═════ ENTRIES SHOWN ═════

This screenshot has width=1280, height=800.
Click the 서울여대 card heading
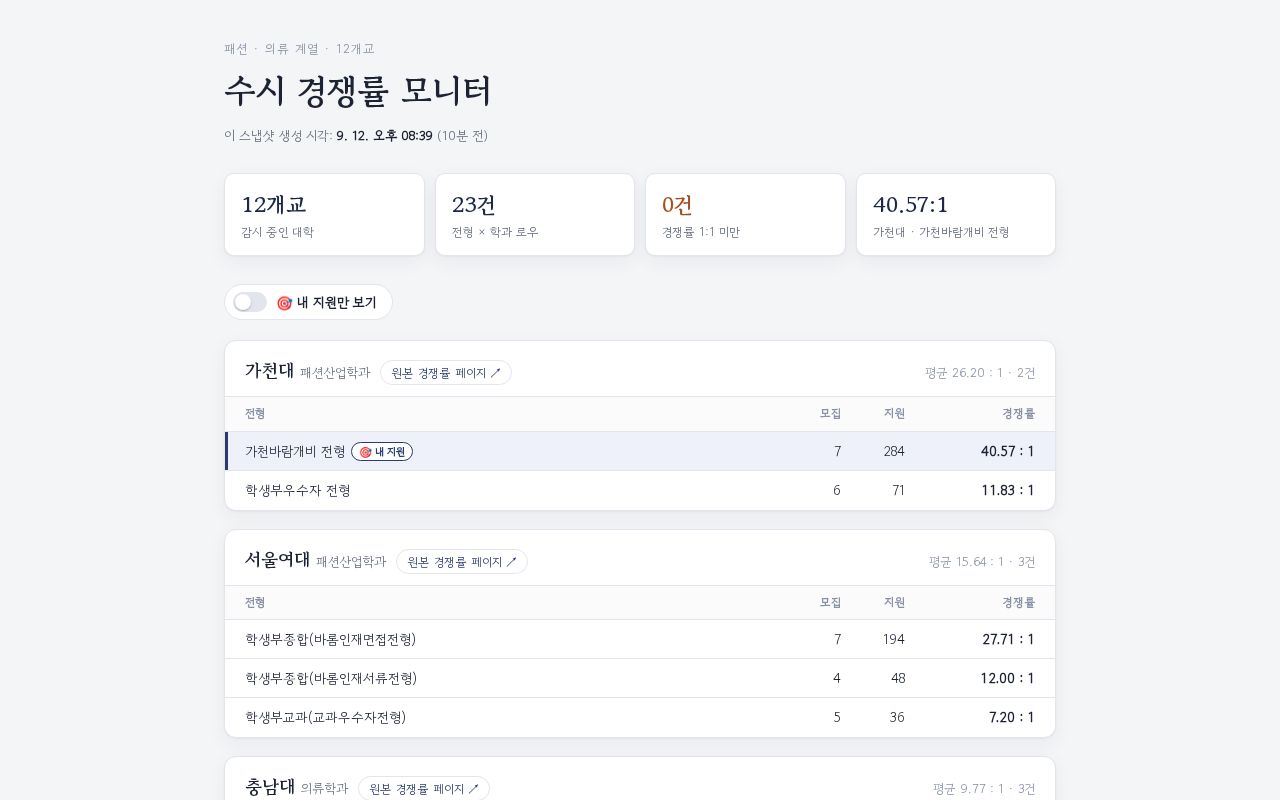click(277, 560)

═════
═════ ENTRIES SHOWN ═════

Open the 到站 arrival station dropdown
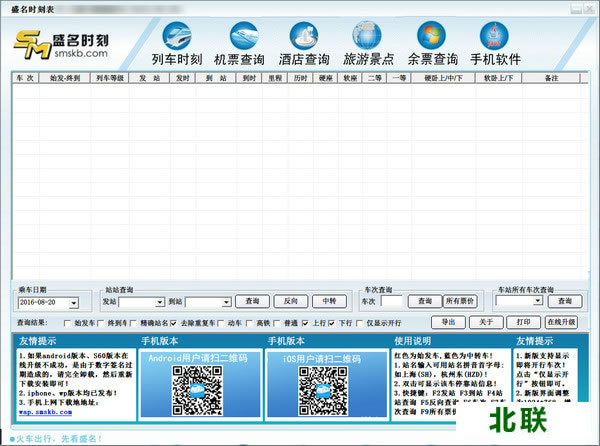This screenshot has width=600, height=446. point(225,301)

═════

DIRECTIONS: Convert the listing from the line with "This screenshot has width=1280, height=800." up to and including the line with "click(277, 560)" into a two-column CSV headed request and answer, with one row for each text and its answer, each value in its own quoted field and any line breaks turned into spaces. Leave the pictures out.

SOLVED EXERCISE:
request,answer
"This screenshot has width=1280, height=800. Click the 서울여대 card heading","click(277, 560)"